Exercise »
Tally how many lines of these entries hold the string "yellow". Return the number alone.

· · ·

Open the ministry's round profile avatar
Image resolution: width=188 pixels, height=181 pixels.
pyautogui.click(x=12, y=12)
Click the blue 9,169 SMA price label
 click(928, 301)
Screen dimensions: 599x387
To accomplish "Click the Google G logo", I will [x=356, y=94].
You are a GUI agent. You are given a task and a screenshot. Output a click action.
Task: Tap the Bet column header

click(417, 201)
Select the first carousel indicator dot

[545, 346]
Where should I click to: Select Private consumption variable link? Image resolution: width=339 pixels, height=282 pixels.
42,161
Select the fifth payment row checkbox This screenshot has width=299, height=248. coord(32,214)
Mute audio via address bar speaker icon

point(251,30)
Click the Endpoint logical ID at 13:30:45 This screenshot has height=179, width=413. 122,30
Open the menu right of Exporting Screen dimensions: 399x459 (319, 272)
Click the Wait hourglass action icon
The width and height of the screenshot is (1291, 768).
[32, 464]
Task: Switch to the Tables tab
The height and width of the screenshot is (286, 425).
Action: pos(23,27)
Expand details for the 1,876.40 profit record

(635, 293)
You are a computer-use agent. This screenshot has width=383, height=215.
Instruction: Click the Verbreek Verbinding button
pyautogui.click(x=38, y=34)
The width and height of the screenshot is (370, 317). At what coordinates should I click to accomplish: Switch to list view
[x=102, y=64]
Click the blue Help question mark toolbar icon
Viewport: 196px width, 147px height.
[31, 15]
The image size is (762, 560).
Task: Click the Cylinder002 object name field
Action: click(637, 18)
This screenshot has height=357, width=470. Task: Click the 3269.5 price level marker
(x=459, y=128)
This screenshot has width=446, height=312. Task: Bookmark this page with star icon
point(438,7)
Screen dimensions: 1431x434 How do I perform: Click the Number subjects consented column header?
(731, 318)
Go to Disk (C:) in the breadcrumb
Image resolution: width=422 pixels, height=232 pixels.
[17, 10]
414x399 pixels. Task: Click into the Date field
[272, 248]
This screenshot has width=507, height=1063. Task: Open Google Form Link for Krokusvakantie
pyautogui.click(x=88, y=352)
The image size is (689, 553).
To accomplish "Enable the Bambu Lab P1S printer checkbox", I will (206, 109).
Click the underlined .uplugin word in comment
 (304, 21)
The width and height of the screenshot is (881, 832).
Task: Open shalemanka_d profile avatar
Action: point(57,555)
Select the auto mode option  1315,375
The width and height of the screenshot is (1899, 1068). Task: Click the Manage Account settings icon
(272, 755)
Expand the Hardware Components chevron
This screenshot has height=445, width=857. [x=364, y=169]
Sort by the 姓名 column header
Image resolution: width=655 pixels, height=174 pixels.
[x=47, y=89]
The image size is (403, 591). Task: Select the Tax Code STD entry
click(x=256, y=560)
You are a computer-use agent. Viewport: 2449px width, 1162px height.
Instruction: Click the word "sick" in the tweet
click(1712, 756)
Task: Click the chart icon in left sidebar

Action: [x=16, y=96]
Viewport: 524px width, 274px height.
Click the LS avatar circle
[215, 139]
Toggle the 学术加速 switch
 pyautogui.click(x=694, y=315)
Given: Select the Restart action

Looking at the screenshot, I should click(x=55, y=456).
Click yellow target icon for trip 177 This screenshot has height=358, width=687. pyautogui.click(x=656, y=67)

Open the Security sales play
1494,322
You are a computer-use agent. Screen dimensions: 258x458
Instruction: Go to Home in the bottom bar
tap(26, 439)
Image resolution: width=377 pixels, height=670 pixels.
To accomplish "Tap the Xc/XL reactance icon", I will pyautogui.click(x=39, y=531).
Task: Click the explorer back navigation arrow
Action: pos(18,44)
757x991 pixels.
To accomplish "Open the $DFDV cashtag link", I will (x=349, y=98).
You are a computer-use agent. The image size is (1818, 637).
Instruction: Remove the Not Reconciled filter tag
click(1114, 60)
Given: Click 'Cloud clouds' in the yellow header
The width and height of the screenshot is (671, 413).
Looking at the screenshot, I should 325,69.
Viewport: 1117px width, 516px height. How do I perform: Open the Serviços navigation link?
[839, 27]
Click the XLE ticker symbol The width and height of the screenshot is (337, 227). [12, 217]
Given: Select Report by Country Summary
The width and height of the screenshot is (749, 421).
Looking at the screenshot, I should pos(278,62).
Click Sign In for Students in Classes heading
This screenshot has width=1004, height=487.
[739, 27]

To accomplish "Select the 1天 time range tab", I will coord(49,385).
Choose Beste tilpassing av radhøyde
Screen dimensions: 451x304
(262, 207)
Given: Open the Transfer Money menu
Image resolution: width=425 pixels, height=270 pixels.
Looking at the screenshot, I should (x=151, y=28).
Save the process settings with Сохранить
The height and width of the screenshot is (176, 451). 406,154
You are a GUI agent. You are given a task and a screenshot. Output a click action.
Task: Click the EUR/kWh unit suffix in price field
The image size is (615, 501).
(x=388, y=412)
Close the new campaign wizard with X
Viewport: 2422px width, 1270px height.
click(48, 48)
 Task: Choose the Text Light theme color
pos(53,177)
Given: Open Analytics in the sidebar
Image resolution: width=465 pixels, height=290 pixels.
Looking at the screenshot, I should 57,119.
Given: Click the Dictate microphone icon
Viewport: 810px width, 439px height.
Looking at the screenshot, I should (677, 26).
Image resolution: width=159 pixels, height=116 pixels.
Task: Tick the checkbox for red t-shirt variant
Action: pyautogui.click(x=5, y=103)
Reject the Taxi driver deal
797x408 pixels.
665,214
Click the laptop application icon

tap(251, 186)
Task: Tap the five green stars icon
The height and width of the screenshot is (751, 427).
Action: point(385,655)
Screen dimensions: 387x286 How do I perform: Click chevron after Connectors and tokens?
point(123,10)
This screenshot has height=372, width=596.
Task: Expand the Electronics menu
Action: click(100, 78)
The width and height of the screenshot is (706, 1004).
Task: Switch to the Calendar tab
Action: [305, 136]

· · ·

Response area »
2